More than half of those students (52 percent) said that their professors or course instructors express their own unrelated social or political beliefs "often" in class, according to the poll results that are due to be released next week, but were seen in advance by The Wall Street Journal found.
But unlike their professors, the young people find it more difficult to speak up. The survey found that 53 percent of the students polled often feel "intimidated" in sharing their ideas, opinions, or beliefs if they differ from their professor's. That's an increase of four percentage points from three years ago.
The students were also asked about hate speech on campuses, with 33 percent believing that physical violence can be justified to stop a person from making hateful or racially charged comments. That number represents a slight increase from last year, when 30 percent of students said the same.
Meanwhile, when asked about the First Amendment, which protects free speech in America, 17 percent of students said they would stand behind a rewrite of it, as they consider it "outdated."
While the poll doesn't specify which direction each professor's personal opinions lean, a survey conducted earlier this month by a politics professor at Sarah Lawrence College provides insight on the political affiliations of student affairs administrators in the US. A whopping 71 percent identified as liberal or very liberal, while only six percent identified as conservative to some degree.
"To students who are in their first semester at school, I urge you not to accept unthinkingly what your campus administrators are telling you. Their ideological imbalance, coupled with their agenda-setting power, threatens the free and open exchange of ideas, which is precisely what we need to protect in higher education in these politically polarized times," the study's author, Samuel J. Abrams, warned in a column in The New York Times.

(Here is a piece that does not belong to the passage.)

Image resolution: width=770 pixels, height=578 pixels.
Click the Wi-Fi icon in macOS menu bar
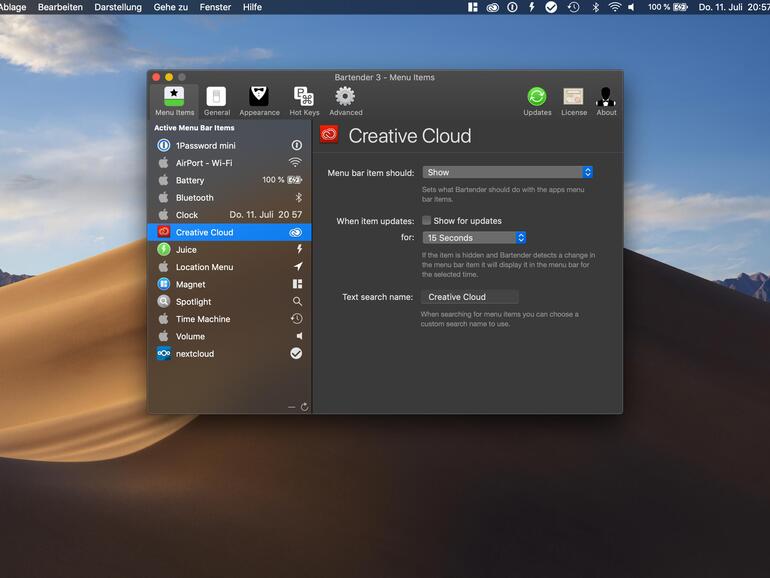(615, 7)
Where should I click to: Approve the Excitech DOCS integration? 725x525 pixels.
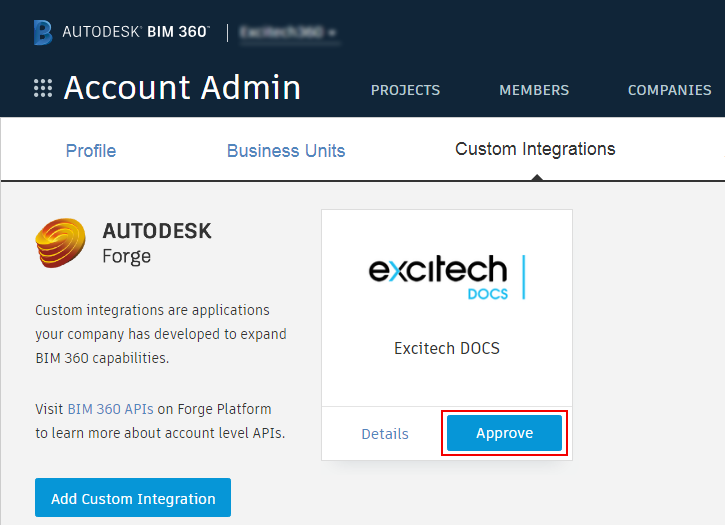504,434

Freedom of speech on America's college campuses has, according to many conservatives, long been under threat. The University of California at Berkeley has constantly found itself at the heart of the controversy.
The Berkeley campus, historically and currently known for its liberal students and staff, was at the center of clashes and arrests last year as protesters and counter-protesters came out in full force to make their voices heard over a talk by the former editor of conservative online news site Breitbart.

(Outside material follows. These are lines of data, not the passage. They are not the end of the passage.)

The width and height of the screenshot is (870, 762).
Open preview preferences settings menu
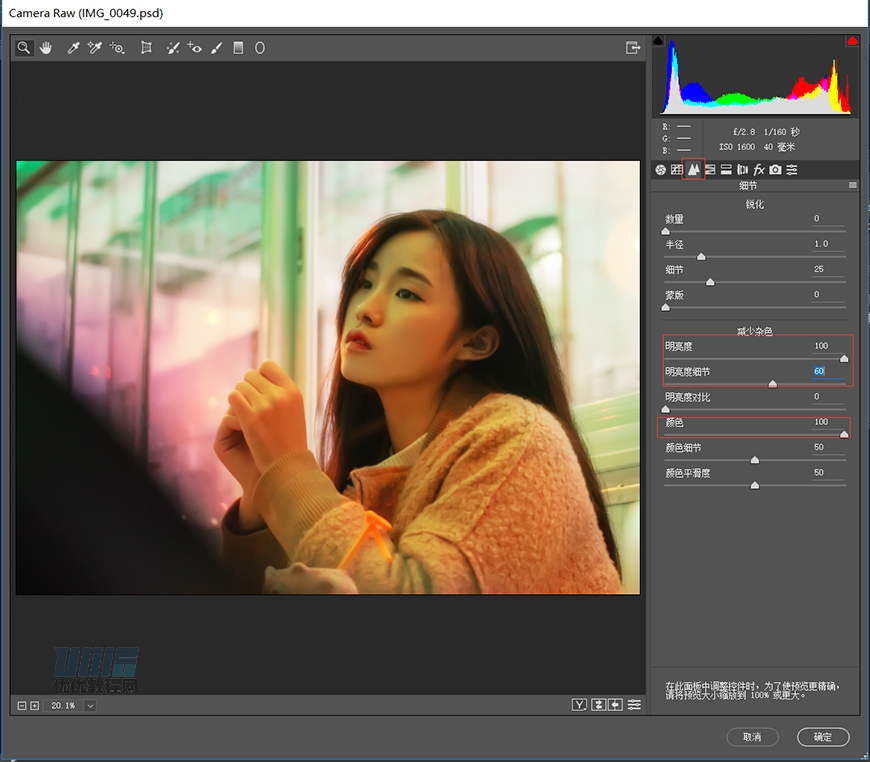(634, 705)
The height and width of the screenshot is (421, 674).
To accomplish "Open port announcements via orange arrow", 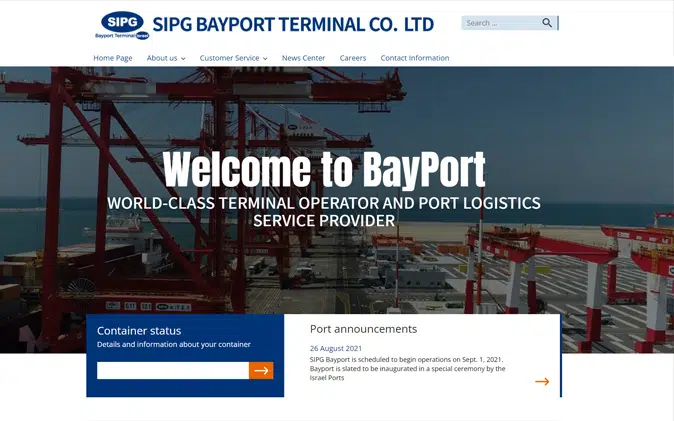I will tap(542, 381).
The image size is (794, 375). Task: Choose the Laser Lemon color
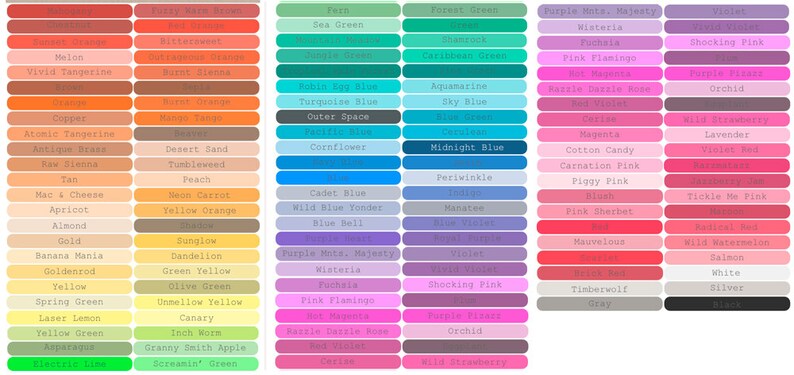[69, 318]
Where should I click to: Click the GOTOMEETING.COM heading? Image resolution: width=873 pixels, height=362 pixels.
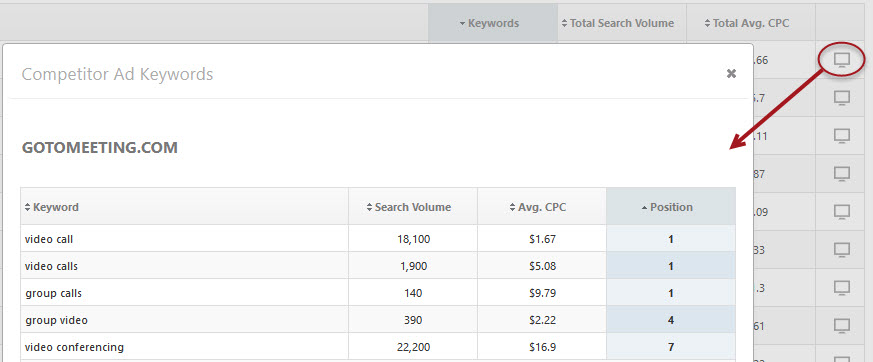[100, 148]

Berkeley also came under fire for canceling a planned speech by conservative pundit Ann Coulter last year, with some students even filing a lawsuit over the matter.
The behavior of the university, which is ironically the home of the Free Speech Movement, even evoked a response from US President Donald Trump, who threatened to pull its federal funding if it didn't change its tune.
But Berkeley isn't the only campus to make headlines for its treatment of conservative speakers. Texas Southern University in Houston canceled a commencement address by Republican Senator John Cornyn last year, after a petition was filed against his appearance by students.